Рассмотрим внимательнее тот этаж, который остается после взрыва Делезом здания лейбницевской модели. Этаж телесного отличается устранением или элиминацией иерархий: например, монада сердца и монада печени абсолютно равны и не собраны в организме в иерархическую цепь. Здесь мы имеем дело с демократией (в сетевом понимании — с глобальной сетью), равенством, с био-политикой. Более того, сама целостность монад отдельных органов ставится под сомнение: ведь в них находятся и еще меньшие составные части. Это приближается к модели «освобожденного множества» Спинозы, основанной на фундаментальном пантеизме, тождестве Бога и природы (deus sive natura). Сохраняя в какой-то степени атомарные сущности — монады/машины и их механические принципы, мы более не имеем целого (т. е. сообщества микро-монад, объединенных под властью монады-правителя).

Очень точно это состояние выражается в введенном Делезом и Гваттари концепте «машины желаний» (machine désirante, «желающей машины»[315]). Машина желаний — проект гибридной формы жизни, в котором механическое более не противопоставляется естественному, спонтанному. Подавляющая инстанция сознания расположена вплотную к классическому объекту подавления, т. е. к желанию (либидо), в постфрейдистской топике.

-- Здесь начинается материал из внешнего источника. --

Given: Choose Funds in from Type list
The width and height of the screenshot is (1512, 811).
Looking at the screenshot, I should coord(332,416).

Делез и Лейбниц: начало и конец Нового времени

Интерпретация Делезом Лейбница обнаруживает две психофизические модели: барокко (Нового времени, Модерна) и Постмодерна. Если Постмодерн ориентируется на концепт «тела без органов», то по аналогии с этим мы могли бы назвать концепт, являющийся осью монадологического исследования Лейбница — «органов без тела», поскольку в идеализме в рассмотрении соотношения психического и физического рассудочное доминирует над телесным (материальным), которому как таковому не присваивается никакого независимого онтологического статуса. Лейбниц представляет в своей концепции идеалистическую философию Нового времени, частично сохраняющую средневековую религиозную направленность, а частично, и подчас неосознанно, предвосхищающую позднейшее окончательное «расколдовывание мира» (в понимании М. Вебера). На заре Нового времени природа объявляется написанной математическим языком Бога. В позднем Модерне фигура Бога подвергается жесткой критике, выносится за рамки рассмотрения и впоследствии вообще элиминируется (окончательно — в нигилизме Ф. Ницше). Материя же, напротив, онтологизируется — через признание гравитации, впущенной на первый этаж барочной конструкции.

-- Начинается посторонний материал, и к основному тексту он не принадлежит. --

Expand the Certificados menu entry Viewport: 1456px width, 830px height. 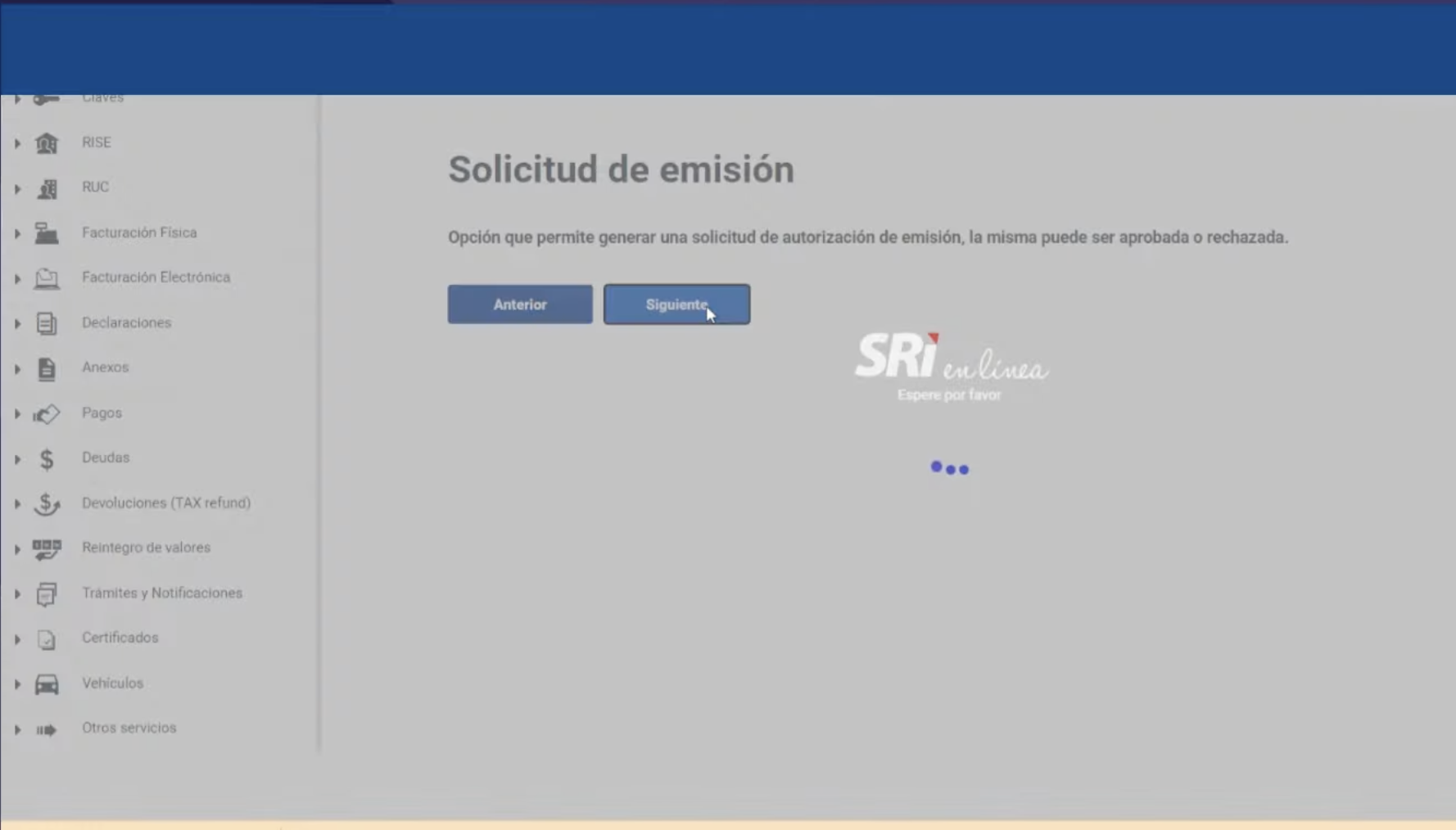click(120, 638)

Делез находится на другом конце философского цикла Нового времени, нежели Лейбниц, когда освободительная (от идеала) работа Модерна почти завершена. Отныне начинают уверенно доминировать строго имманентистские модели психологии типа «шизоанализа», ликвидирующие, по меньшей мере, в теории, любые вертикальные топологии, свойственные идеализму.

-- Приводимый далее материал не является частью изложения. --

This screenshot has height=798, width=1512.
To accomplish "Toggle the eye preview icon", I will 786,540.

Встреча Делеза с Лейбницем — интересное измерение пути движения от открытого теистического идеализма Средневековья к законченному психофизическому имманентизму постструктуралистских и ультра-демократических представлений о телесном сознании, выводимом постмодернистами из-под всего, что хотя бы отдаленно напоминает рассудок.

Если Лейбниц (как и его последователь Вольф) выстраивает апологию власти (приоритета монады над телесностью), то постмодернизм Делеза провозглашает лозунг «не влюбляться во власть», выступая за ее полное разрушение (разложение структур на кочевые атомы-номады). Восстание против тоталитарной оси власти монад, взятой в онтологическом и метафизическом смысле, по мысли Делеза, должно привести к суверенной демократии номад, торжеству ризомы и освобождению тела без органов ото всех ограничений.

В книге Делеза «Складка. Лейбниц и барокко» интересен именно этот диалог полярных философских подходов, состоявшийся в контексте внешне общего для обоих мыслителей, но фундаментально различающегося в базовом толковании языка новой философии. Цель постмодерниста Делеза состояла в том, чтобы обрушить уже слегка покосившееся барочное философское строение Лейбница. Можно считать, что он с этим справился. Увы.